__Exercise directions__: Pull out each line of the records holding the string "Task".

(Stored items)
* * *
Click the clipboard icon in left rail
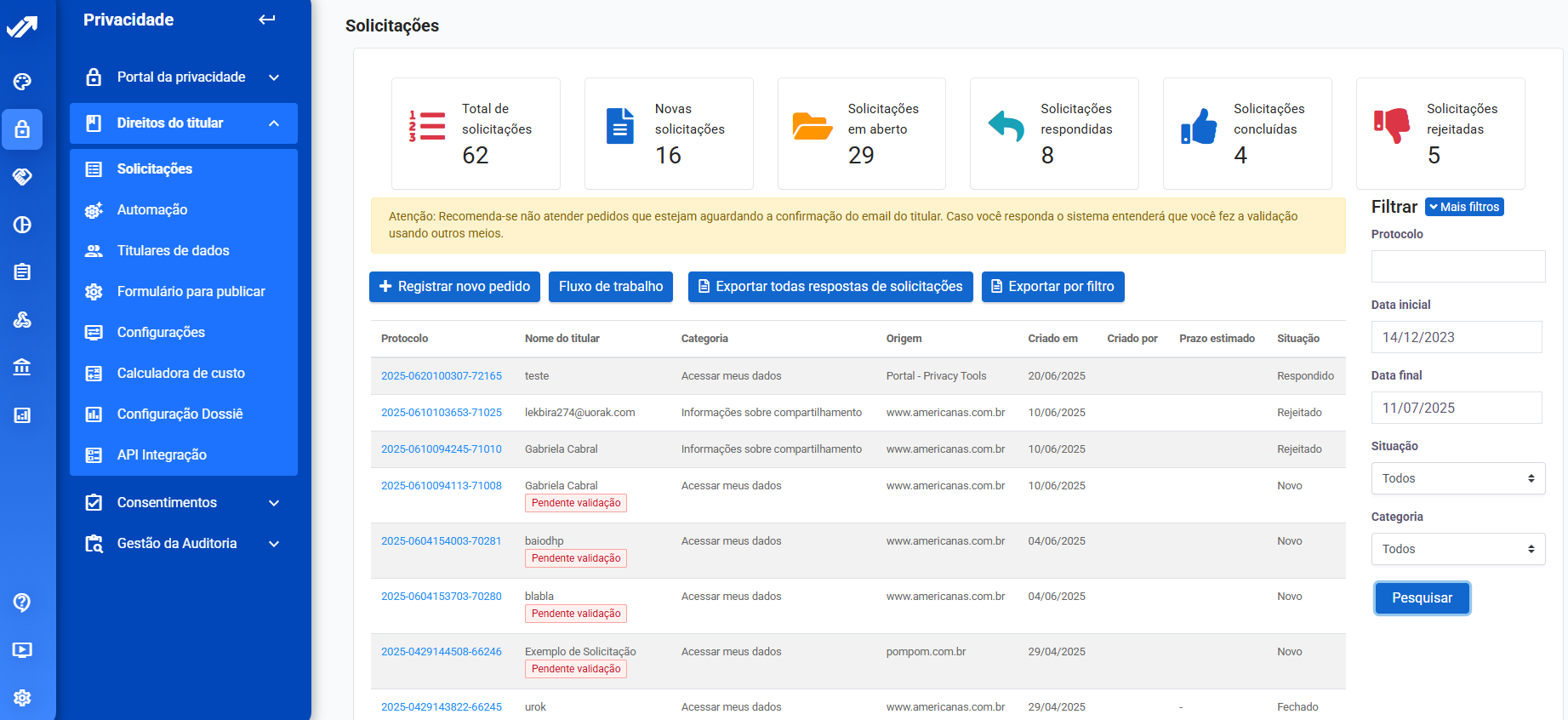The image size is (1568, 720). pyautogui.click(x=22, y=272)
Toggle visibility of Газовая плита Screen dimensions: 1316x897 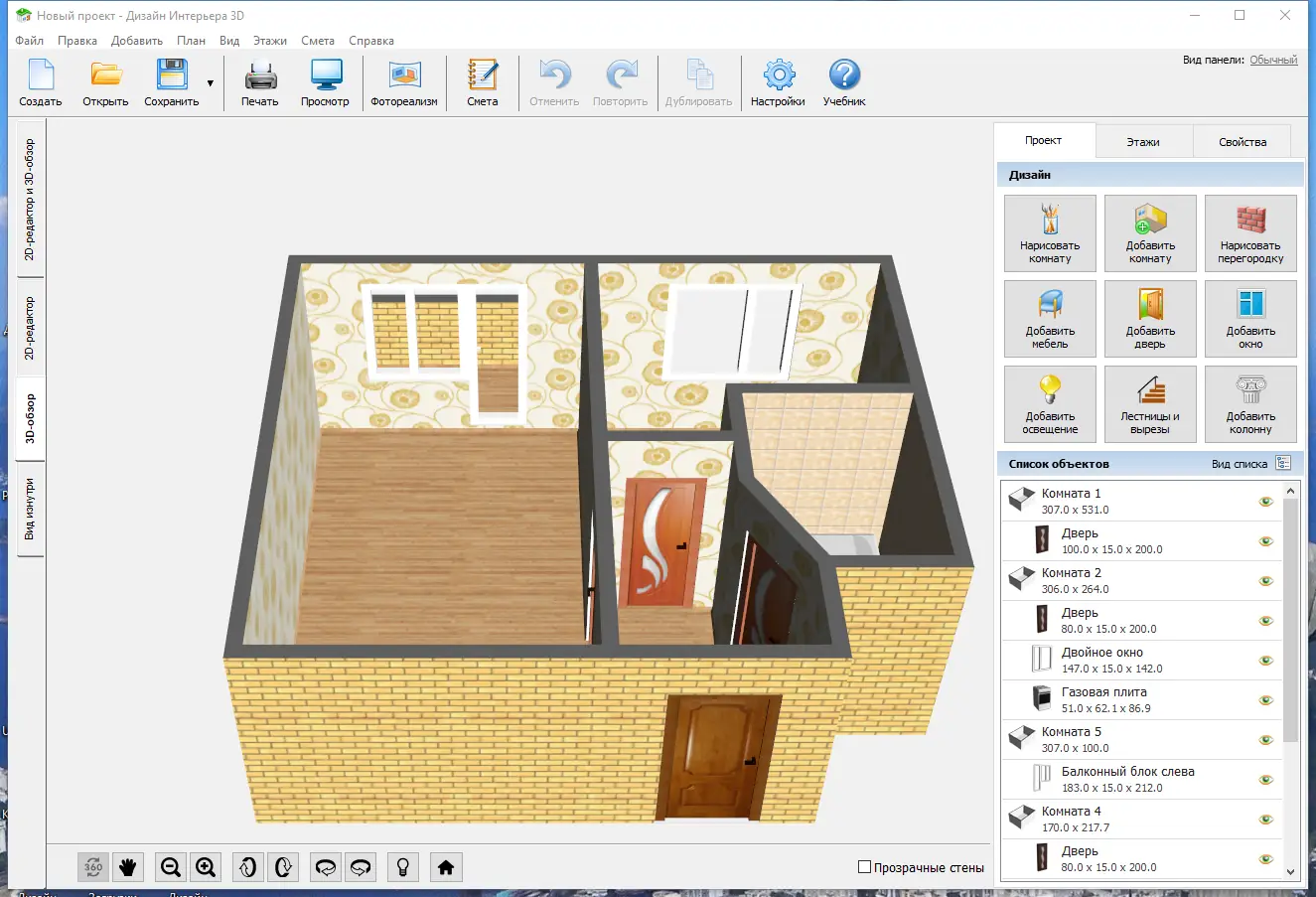1265,700
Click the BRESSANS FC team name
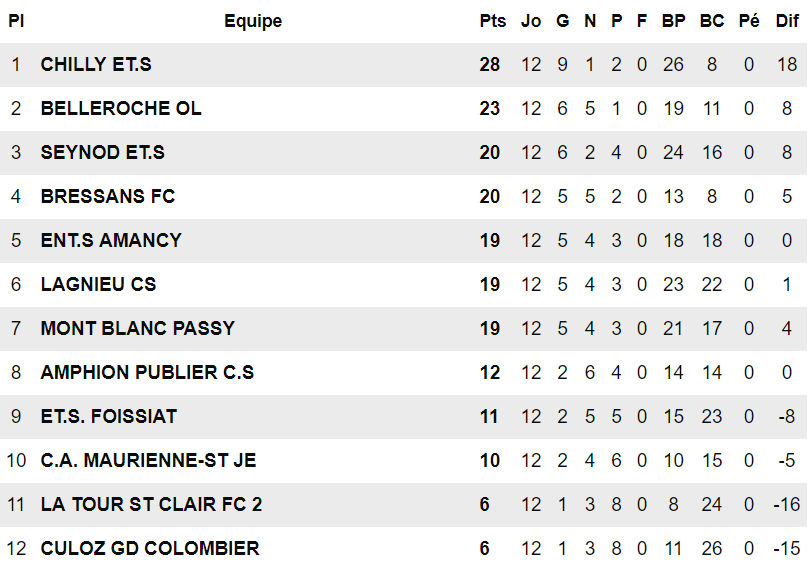Image resolution: width=809 pixels, height=570 pixels. pos(108,197)
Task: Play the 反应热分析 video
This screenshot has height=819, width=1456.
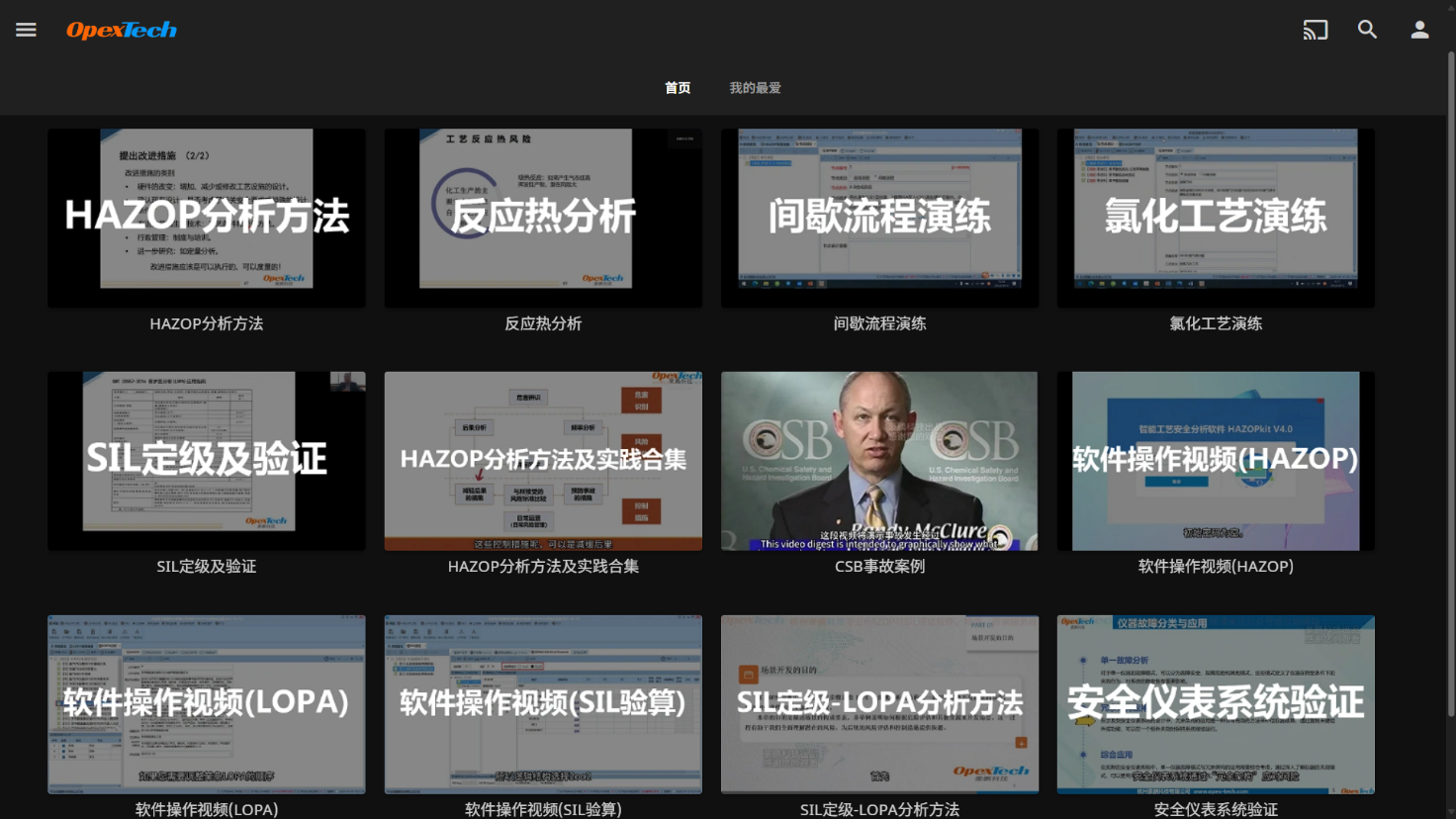Action: click(x=542, y=217)
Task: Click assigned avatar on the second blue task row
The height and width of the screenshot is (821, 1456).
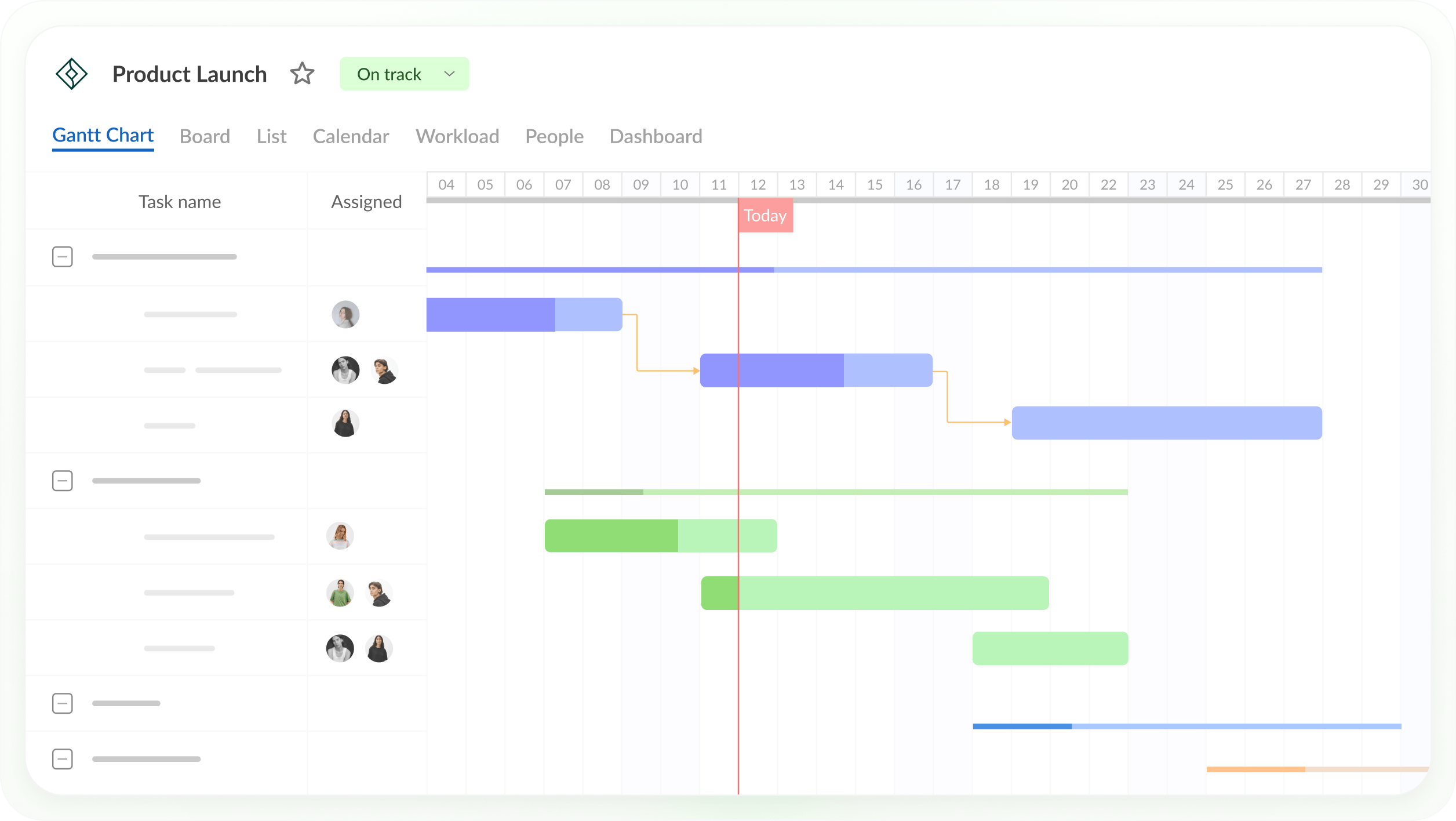Action: [345, 370]
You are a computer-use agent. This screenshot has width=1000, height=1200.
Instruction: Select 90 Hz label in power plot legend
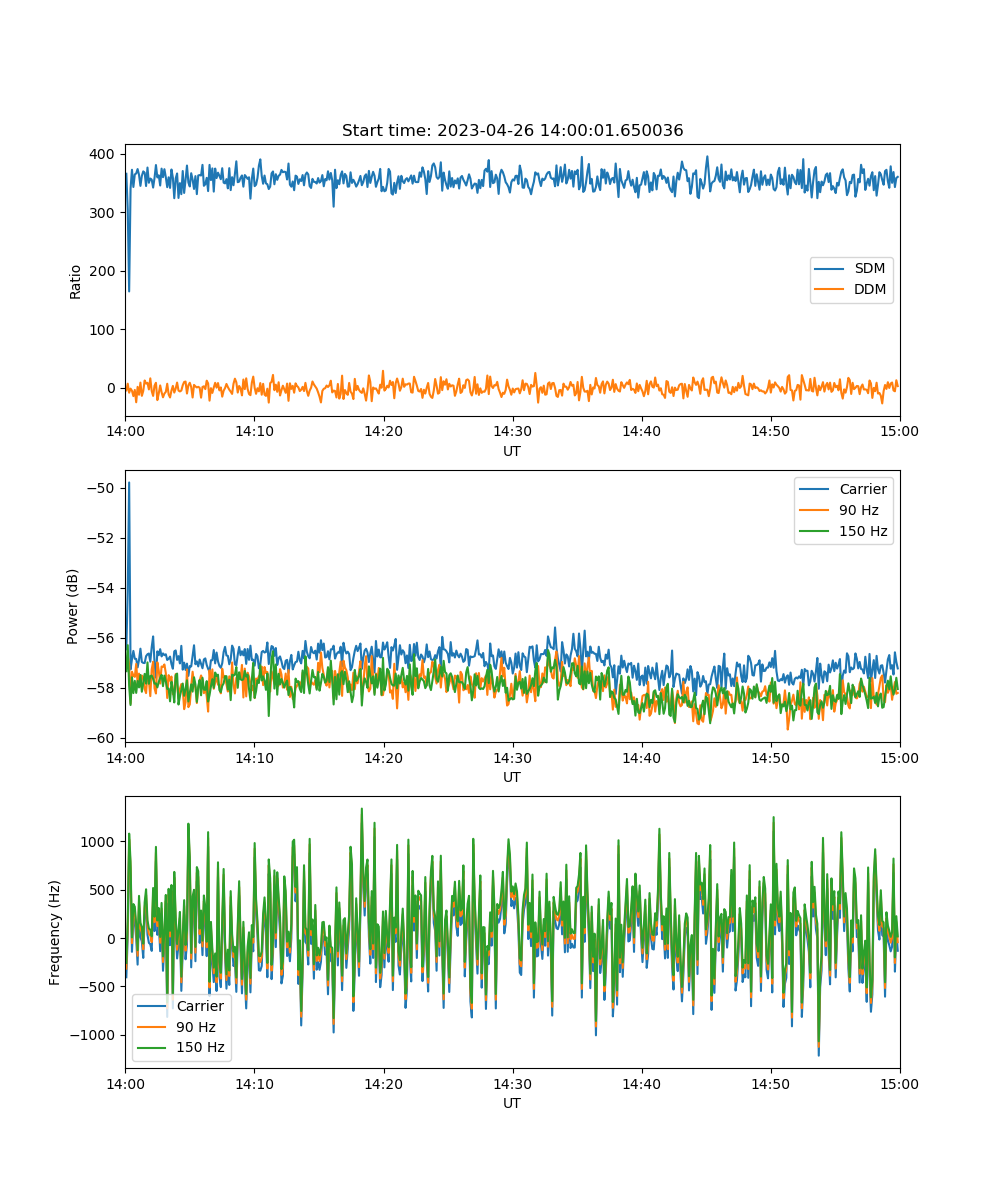pos(861,510)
* * *
__Exercise response__:
Task: Play the 反应热分析 video
Task: Click assigned avatar on the second blue task row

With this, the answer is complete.